Marty Seibert, Historic Preservation Commission chair, attended the meeting and said she was happy with the results.

“I was very pleased with the comments because I felt like (they) were a testimony to the values of the ordinances we have in place in the city,” she said. “It reinforced the purpose of our ordinances.”

Mayor Jake Middleton was there as well, and said the comments were positive and helpful.

Lambert said there were suggestions as to what undesirable areas of the city need to be attacked. That was one of the major purposes of the assessment, she said.

“A lot of what they said we already knew,” she said.

Downtown signage was listed as an area for improvement, along with dilapidated housing, schools, lack of industry and the gateways to Natchez.

Seibert said one entryway mentioned during the meeting was the entrance coming from Louisiana off the bridge.

“We have no greenery,” she said.

Lambert said planting some greenery by the welcome sign would be a good start to improving that area.
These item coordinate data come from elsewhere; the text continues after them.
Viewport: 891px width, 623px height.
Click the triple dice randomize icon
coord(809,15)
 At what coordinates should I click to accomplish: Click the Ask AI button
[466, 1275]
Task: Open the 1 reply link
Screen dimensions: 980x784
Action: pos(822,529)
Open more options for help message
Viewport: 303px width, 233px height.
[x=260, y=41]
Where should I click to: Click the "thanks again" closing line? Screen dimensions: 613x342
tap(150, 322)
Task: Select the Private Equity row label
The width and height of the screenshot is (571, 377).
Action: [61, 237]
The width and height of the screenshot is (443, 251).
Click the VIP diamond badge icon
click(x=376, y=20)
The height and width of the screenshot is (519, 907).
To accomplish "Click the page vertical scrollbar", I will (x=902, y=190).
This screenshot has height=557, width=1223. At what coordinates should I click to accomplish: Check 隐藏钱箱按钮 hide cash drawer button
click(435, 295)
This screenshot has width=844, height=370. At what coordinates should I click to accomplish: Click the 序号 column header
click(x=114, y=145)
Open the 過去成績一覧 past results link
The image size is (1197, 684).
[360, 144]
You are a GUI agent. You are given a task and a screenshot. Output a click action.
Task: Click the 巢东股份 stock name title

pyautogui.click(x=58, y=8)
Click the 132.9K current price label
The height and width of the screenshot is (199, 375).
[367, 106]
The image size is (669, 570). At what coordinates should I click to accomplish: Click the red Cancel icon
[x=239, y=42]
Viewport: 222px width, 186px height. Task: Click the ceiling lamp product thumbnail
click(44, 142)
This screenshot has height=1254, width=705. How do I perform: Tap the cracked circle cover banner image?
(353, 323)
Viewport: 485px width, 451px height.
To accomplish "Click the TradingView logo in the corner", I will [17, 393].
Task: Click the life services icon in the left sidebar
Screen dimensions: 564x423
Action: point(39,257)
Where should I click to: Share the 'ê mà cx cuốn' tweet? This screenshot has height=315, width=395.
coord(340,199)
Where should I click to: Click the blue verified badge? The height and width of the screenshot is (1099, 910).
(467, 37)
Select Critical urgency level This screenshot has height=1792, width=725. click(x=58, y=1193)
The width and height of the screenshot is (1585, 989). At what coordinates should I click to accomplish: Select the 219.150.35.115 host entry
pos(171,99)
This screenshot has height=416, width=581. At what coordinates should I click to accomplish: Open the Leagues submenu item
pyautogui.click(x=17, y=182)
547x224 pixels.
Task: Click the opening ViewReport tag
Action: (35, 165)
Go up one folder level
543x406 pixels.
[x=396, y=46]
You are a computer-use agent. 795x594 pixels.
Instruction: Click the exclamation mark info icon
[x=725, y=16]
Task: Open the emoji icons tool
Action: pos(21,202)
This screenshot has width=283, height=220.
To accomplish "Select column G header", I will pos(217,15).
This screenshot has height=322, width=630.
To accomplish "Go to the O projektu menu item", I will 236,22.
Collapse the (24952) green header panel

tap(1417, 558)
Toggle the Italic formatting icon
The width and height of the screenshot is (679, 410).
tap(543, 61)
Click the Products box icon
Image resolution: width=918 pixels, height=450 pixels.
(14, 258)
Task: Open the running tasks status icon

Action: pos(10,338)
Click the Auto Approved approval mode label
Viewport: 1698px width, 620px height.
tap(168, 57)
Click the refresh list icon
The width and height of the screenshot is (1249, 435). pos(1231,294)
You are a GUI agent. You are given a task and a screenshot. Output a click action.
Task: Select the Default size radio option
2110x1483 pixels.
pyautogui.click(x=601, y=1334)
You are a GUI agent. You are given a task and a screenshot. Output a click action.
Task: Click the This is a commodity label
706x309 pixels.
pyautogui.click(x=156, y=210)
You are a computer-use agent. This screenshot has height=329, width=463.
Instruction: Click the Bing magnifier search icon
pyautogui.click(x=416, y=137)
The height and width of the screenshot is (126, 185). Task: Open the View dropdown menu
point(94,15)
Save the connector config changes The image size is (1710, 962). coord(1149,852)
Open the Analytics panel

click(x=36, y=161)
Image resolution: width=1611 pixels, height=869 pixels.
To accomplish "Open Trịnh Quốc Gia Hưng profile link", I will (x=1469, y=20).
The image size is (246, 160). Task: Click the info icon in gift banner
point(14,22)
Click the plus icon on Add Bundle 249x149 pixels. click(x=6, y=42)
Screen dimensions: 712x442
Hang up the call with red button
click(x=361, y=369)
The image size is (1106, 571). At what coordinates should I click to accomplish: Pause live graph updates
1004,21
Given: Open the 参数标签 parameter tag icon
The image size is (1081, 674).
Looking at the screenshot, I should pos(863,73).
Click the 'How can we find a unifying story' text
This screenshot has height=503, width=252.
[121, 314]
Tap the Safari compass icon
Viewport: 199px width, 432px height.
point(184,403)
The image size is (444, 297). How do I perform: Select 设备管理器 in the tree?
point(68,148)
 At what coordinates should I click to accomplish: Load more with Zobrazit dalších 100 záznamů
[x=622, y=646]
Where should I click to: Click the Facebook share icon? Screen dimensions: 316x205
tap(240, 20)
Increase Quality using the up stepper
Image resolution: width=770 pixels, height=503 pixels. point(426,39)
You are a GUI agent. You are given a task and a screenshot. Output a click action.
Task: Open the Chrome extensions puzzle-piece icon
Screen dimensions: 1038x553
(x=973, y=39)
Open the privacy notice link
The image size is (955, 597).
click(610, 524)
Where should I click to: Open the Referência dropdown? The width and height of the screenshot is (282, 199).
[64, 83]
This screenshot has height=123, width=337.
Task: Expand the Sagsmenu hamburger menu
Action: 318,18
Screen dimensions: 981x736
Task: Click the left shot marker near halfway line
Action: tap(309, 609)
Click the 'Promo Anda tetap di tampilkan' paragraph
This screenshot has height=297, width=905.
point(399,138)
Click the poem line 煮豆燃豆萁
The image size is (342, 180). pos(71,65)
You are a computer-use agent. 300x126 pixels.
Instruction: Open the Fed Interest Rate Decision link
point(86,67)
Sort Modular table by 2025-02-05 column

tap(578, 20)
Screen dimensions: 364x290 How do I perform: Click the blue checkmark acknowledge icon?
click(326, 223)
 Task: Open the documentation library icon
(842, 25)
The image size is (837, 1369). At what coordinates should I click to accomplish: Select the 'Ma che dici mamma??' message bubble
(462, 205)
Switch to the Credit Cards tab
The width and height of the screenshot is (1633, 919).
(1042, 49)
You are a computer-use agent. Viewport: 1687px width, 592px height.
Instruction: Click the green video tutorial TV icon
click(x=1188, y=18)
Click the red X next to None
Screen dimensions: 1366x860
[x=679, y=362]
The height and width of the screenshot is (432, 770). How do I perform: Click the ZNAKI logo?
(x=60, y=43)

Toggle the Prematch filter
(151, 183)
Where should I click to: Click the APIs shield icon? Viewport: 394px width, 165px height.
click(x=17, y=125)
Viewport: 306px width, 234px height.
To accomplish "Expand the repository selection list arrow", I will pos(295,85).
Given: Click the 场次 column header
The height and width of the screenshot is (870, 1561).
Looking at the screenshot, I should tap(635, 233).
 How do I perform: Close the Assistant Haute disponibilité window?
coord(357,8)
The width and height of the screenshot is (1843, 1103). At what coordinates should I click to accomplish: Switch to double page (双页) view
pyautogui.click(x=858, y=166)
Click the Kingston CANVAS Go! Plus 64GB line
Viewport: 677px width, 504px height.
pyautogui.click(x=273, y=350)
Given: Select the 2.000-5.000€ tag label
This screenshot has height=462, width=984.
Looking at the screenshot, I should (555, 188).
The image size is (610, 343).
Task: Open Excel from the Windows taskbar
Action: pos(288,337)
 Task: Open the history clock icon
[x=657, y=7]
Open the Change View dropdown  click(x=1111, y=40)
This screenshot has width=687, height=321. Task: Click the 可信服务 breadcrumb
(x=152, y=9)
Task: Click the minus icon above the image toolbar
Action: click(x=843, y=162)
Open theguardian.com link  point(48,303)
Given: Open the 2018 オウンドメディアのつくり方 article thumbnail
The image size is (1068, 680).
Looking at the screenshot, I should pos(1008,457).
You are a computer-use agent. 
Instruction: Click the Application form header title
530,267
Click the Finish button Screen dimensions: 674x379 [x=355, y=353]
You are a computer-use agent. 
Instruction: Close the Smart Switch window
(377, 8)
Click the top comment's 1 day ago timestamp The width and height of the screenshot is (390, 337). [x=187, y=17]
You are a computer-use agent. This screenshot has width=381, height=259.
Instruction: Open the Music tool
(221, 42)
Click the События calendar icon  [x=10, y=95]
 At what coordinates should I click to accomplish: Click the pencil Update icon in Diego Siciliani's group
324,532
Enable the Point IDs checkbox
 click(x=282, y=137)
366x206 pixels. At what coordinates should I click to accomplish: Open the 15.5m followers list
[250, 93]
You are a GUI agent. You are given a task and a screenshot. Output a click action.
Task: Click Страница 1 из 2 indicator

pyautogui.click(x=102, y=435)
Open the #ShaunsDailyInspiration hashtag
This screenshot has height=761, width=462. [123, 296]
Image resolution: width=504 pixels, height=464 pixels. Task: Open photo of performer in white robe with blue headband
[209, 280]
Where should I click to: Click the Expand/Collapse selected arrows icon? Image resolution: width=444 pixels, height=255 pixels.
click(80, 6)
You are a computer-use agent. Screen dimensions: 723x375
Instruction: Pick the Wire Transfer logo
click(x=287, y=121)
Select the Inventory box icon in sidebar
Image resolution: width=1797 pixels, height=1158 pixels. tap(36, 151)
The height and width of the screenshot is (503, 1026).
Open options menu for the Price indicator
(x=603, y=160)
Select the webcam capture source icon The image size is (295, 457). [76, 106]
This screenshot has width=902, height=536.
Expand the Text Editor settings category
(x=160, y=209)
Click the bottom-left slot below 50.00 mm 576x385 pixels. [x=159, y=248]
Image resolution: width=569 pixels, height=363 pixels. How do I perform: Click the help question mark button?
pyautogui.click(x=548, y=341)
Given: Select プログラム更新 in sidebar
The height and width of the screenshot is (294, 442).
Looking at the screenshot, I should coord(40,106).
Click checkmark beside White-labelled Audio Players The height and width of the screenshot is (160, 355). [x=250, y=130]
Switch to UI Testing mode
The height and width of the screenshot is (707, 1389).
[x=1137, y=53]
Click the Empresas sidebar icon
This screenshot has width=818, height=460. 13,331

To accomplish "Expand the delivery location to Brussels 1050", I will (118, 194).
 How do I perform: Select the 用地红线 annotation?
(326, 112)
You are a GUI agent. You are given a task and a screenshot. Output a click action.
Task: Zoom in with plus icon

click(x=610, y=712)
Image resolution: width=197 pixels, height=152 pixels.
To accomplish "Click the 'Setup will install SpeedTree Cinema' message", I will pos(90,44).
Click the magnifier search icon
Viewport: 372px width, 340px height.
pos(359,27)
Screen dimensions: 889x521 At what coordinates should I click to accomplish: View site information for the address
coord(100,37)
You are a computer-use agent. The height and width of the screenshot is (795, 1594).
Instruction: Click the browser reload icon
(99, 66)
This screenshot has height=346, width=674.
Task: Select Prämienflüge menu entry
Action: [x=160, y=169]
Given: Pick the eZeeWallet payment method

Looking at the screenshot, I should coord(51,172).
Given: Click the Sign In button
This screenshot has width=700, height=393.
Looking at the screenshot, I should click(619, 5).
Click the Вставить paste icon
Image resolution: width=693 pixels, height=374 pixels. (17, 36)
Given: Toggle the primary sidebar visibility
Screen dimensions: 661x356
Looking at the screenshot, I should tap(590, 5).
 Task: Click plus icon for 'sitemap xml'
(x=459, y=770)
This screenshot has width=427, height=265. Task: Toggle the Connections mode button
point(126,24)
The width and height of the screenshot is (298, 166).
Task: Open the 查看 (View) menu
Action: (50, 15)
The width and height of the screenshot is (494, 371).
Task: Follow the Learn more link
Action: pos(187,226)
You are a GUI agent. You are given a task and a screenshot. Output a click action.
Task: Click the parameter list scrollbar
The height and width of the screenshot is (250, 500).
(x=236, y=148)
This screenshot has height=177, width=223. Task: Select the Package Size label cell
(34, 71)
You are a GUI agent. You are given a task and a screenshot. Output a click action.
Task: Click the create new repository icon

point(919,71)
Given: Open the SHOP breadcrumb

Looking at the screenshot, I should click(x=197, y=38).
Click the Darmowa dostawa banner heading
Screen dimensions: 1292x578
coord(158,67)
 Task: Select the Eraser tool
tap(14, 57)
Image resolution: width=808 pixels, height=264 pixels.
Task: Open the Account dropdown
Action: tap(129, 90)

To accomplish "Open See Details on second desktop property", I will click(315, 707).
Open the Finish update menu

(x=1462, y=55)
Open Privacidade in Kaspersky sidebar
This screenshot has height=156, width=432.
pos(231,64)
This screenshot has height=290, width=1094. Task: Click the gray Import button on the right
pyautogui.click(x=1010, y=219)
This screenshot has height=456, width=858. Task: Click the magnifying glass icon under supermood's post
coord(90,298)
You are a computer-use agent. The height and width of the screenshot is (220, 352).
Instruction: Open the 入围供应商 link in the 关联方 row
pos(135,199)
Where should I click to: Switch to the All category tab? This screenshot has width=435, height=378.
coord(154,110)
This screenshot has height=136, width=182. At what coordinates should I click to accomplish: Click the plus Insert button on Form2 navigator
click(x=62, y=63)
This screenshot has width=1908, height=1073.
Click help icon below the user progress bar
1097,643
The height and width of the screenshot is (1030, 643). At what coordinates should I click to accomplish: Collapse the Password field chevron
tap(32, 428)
Middleton said dressing up the gateway coming from U.S. 61 North was also an idea.

“They suggested maybe trying to get small businesses owners and people like that to clean up, try to have a better appearance,” he said.

Also, having the different groups and organizations of Natchez — Historic Natchez Foundation, chamber of commerce, visitors center and others — work more collectively together was suggested.

Lambert said she is very aware of that need and agrees that the cooperation between organizations needs to be addressed.

Despite these suggestions on how to sharpen the image and structure of Natchez, Lambert said she doesn’t feel kicked down by them.

“I believe it’s much easier to swallow medicine when you add that spoonful of sugar,” she said. “This presentation felt like there was a whole cup of sugar added to that teaspoon of medicine and I’d like to go forward and I hope everyone goes forward with a sweet attitude toward change.”

With this information, improvements can start taking place slowly, Lambert said. She said the city can’t be overturned overnight, though.

“That would be throwing the baby out with the bath water when you do that,” she said. “You have to go one step at a time.”